Akademia mitu

Nowa książka lubianego autora zawsze ląduje na liście "do przeczytania". Kiedy w księgarniach pojawiła się druga powieść Jennifer Estep, która napisała świetne "Ukąszenie pająka" wiedziałam, że prędzej czy później trafi w moje ręce. Nie przeszkadzało mi, że tym razem jest to powieść dla młodzieży. Zresztą jak widać po moich ostatnich recenzjach czytam teraz dużo młodzieżówek. No cóż - dużo nowości w bibliotece.

"Dotyk Gwen Frost" początkowo skojarzył mi się z moimi ukochanym X-menami, a Akademia Mitu ze szkołą Profesora Xaviera. Nie bardzo się myliłam, nawet jeden z bohaterów stwierdza, że ich szkoła "jest jakby wyrwana z komiksu". Szkolni koledzy Gwen nie są jednak X-menami, a ich umiejętności nie są efektem mutacji. Bohaterowie są potomkami legendarnych wojowników - Spartan, Walkirii, Amazonek i ich moce są zależne od przodków - siła, spryt, zręczność, tworzenie iluzji czy, jak w przypadku głównej bohaterki, magia dotyku.

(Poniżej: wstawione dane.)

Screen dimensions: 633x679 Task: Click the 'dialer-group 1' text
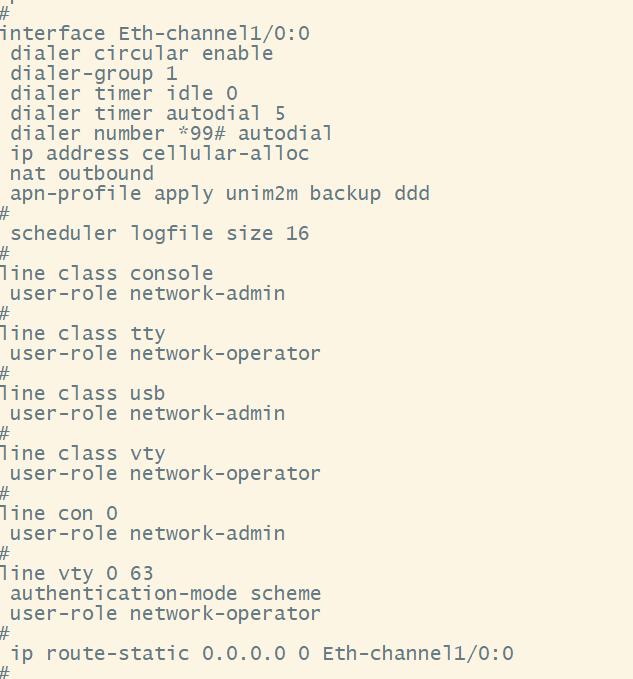click(94, 74)
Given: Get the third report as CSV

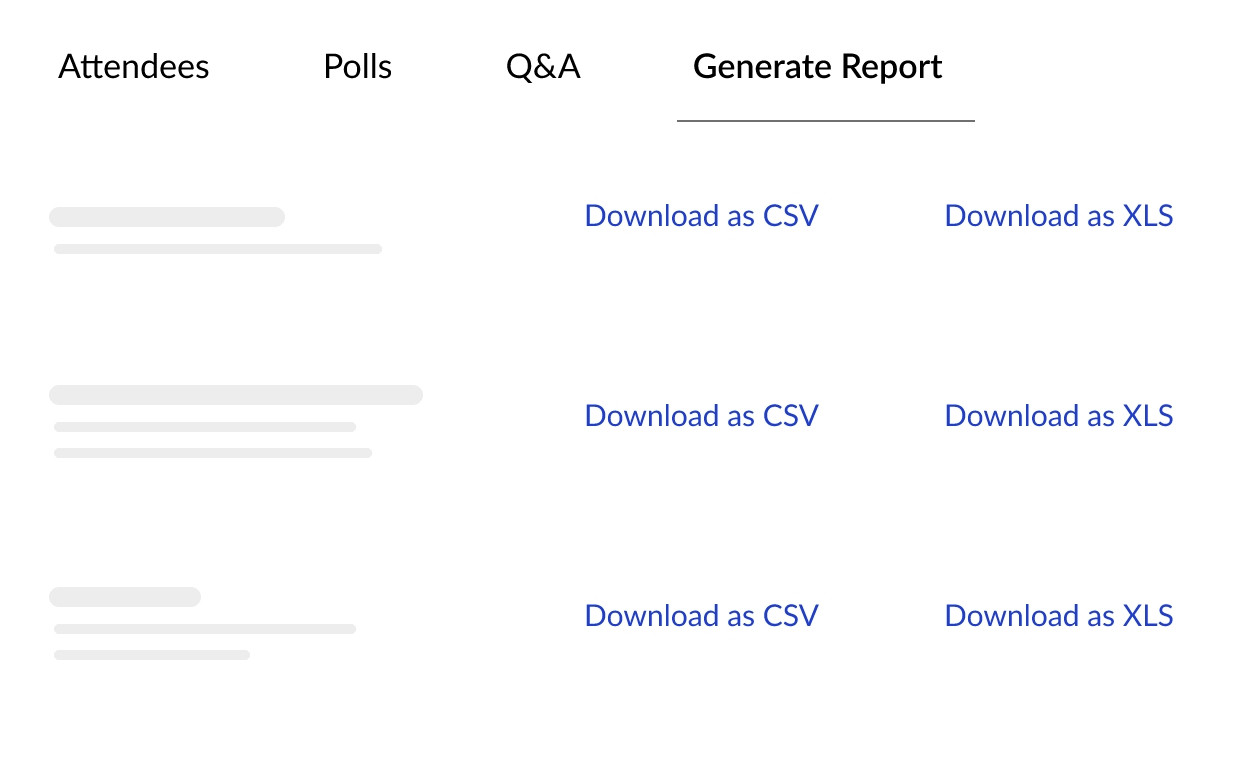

W akademii uczą się jak panować nad swoimi talentami i jak ich używać, ponieważ w każdej chwili może zostać uwolniony okrutny bóg oszustwa Loki. A wszystko wskazuje na to, że ktoś próbuje mu w tym pomóc - jedna z uczennic zostaje zamordowana, a ważny artefakt skradziony.

dotyk gwen frost estep Pierwsza część serii "Akademia mitu" jest po prostu fajnym czytadłem. Typowa fabuła o magicznej szkole z główną bohaterką, która ma ogromną moc, duży potencjał, jest inteligenta, ciekawska i dociekliwa. Można polubić Gwen i kibicować jej działaniom. Czytanie o jej przygodach sprawiło mi dużo frajdy, powieść napisana jest lekko i po raz kolejny autorka oszczędziła mi męki czytania nieskończonych "ochów" i "achów", nudnych przemyśleń na głupie tematy i durnych pomyłek bohaterów wprowadzanych przez autora, żeby coś się zadziało (mistrzynią w tym jest m.in. Meg Cabot). Panna Frost działa intuicyjnie, szybko i dzięki temu nie ma się wrażenia, że akcja książki popychana jest przez autora na siłę.

Niestety, pomimo całej mojej sympatii dla tej powieści, cały klimat psuje jej przewidywalność. Łatwo się domyślić jak potoczy się akcja, szybko też domyśliłam się kto był mordercą uczennicy. Nie niszczy to na szczęście przyjemności z czytania tej książki i dlatego spokojnie mogę ją polecić każdemu kto lubi tego typu literaturę.